How to Keep Your Children Safe Without Protecting Them to Death
There's a fine line between protecting your children from harm and smothering them. There's also a fine line between making an effort to promote security, and fear mongering.
There are numerous methods to follow when you're embarking on raising a child. There are blueprints, plans, systems and gurus in the field too. You'd think that there was enough advice out there — floating around on paper and on the ether, as the old folks used to say — to make sure that every child, in every walk of life, was raised successfully and without any hitches at all.
Well, that's just not so.
While child mortality may have been higher in years gone by, that doesn't mean that parents were worse 50, 60 or 100 years ago. That child mortality rate is mostly impacted by one thing, and that is medical science. Advances in medicine, both preventive medicine and medicine designed to repair or treat injuries, diseases and symptoms after they have arrived, takes credit for this, not parenting itself.
Overprotective parents have done nothing to increase the success rate of today's children. Several sources, including Psychology Today, spend a lot of time talking about it.

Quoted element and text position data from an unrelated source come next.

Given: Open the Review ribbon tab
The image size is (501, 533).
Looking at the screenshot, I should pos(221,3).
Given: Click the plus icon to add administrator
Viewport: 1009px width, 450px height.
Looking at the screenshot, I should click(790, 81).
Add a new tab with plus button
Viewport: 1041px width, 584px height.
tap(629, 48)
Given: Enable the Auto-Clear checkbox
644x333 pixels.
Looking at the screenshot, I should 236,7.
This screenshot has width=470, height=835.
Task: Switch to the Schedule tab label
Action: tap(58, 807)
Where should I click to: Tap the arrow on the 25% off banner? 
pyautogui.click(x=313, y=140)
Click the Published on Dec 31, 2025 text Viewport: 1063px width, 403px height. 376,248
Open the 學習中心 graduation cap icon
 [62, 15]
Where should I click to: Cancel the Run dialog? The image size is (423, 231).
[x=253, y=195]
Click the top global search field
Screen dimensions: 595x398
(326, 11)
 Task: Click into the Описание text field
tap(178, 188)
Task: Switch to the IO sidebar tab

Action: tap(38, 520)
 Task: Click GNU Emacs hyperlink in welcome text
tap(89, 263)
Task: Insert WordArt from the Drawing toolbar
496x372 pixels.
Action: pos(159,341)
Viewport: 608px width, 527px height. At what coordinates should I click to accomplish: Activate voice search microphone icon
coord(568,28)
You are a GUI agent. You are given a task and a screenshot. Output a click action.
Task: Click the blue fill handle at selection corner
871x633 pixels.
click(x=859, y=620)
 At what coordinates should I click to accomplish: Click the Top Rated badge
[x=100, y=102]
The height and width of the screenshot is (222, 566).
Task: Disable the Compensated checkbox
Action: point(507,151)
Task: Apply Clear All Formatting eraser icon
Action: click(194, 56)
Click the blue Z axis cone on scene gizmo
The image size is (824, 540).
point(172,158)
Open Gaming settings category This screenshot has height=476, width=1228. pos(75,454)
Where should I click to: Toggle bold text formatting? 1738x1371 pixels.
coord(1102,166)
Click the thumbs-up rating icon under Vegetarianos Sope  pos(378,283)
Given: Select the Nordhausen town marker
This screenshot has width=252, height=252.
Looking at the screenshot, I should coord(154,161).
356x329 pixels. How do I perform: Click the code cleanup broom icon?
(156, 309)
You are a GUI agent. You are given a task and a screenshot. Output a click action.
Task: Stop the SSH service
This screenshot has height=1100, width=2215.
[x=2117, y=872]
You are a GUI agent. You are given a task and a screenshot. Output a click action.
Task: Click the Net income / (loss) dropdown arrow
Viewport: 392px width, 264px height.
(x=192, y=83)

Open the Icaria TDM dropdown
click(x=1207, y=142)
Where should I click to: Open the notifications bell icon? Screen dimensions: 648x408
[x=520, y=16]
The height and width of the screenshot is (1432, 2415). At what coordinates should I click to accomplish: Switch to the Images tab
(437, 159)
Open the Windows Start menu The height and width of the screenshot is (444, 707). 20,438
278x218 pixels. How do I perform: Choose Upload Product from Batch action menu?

Overprotective "helicopter parents" are destined to create adults out of their children that can not relate to others in a healthy way; can not negotiate for their own needs and wants; and, who will lack the knowledge and confidence to assess risks and take them as needed.
The odd are against kids: 40,000 US schools no longer have recess; organized sports are managed by adults; toys are designed by and for parents instead of children - all adding up to the fact that playtime is dying and parents seem to be wondering why.